Cellular Automata : not quite random

Cellular Automata ( CA ) are simple machines that work on a tape, they see a limited view of their tape and follow a few set rules.

They vary in breadth of vision and complexity but simple CA can create complex patterns.

An interesting subset of CA can see only three objects at a time, each object can have two states 1 or 0 and each state has an associated rule.

The task of the CA at each step along its tape is to assess its environment and make a decision, whether to assign its value 1 or 0.

The CA’s decision is determined by the state of the objects in its view and its rule set, the objects in view each have two possible states so there are 2^3 unique combinations of state that these three object's can be in, giving 8 in total.

The rule set provides a 1 or 0 value for each of these 8 possible states, giving 2^8 possible sets of rules, 256 unique rules in total.
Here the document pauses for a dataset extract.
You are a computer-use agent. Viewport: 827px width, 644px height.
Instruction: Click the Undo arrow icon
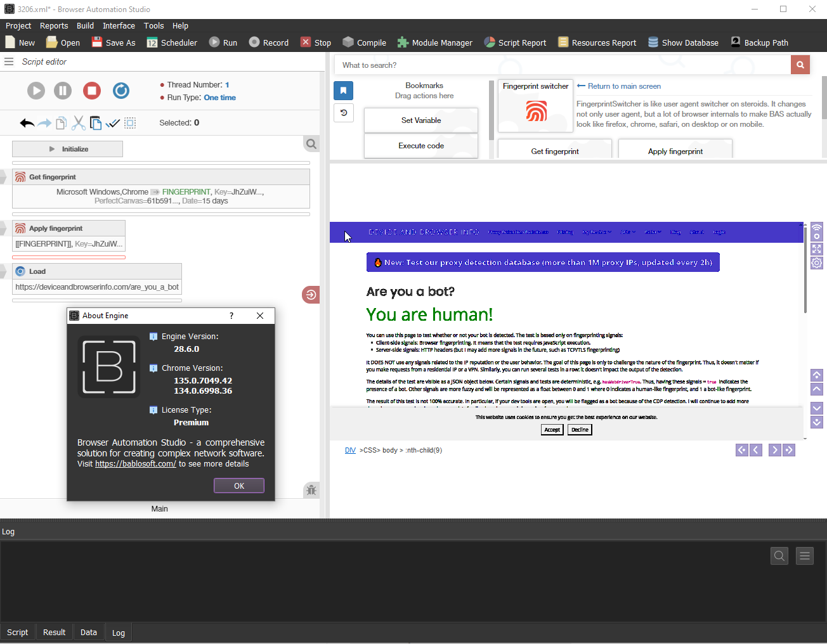click(x=27, y=123)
Each ruleset number's binary representation lays out the value to be assigned

Rule 1 matches a 1 value only when all three cells in view have a value of 0, any cell with a 1 value will result in a 0 value being assigned, iterating this over rows viewed three cells at a time produces a pattern.

Each row represents one iteration of the tape, the top most row is the initial condition of the tape and each row below is the result the CA has created by assigning a value according to its rule set.
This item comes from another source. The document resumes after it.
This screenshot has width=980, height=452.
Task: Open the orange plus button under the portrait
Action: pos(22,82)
Some rulesets are more interesting than others, some produce regular patterns, some just look like white noise but others create patterns seemingly on the border between predictable structure and noise.

For example rule 126 produces a mixture of repeating motifs, not predictable but not entirely random either.
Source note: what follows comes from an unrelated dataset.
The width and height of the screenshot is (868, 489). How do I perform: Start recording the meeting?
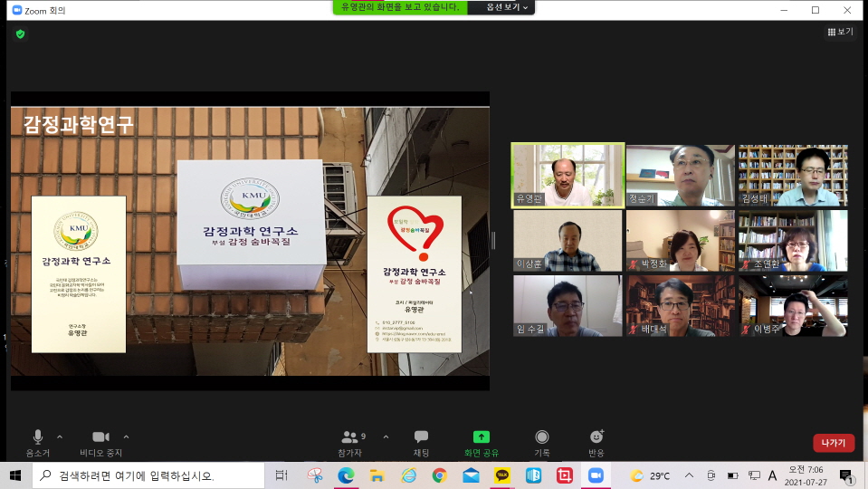click(x=541, y=437)
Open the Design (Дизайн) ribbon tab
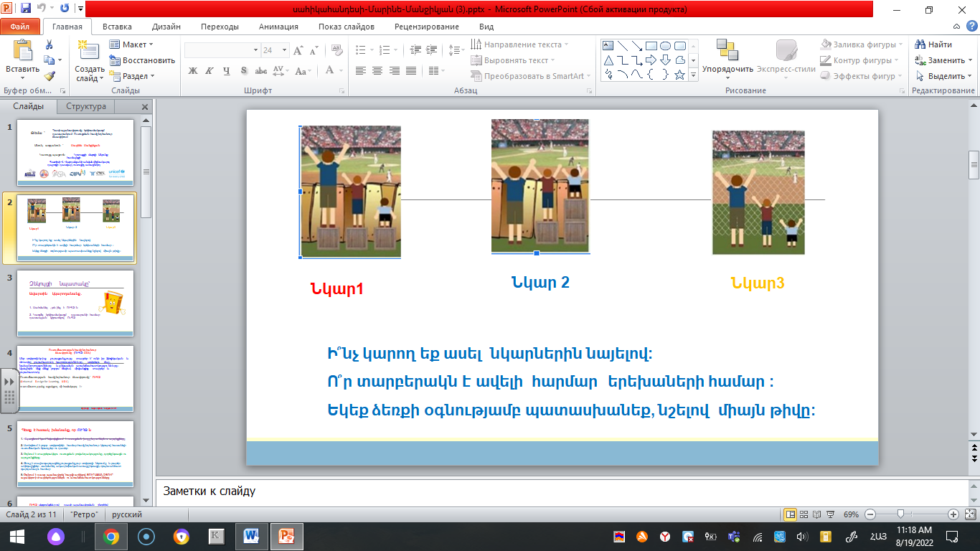Viewport: 980px width, 551px height. pyautogui.click(x=166, y=27)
Further patterns can be extracted from this ruleset by adjusting the initial conditions on the tape, the top row of the image.

These CA were taken from Stephen Wolfram’s A New Kind of Science and I’ve made a program available on GitHub if you’d like to play around with them.

More recently researchers have applied machine learning techniques to discover more complex CA, the patterns that emerge from simple rules are fascinating and there’s a lot more to explore.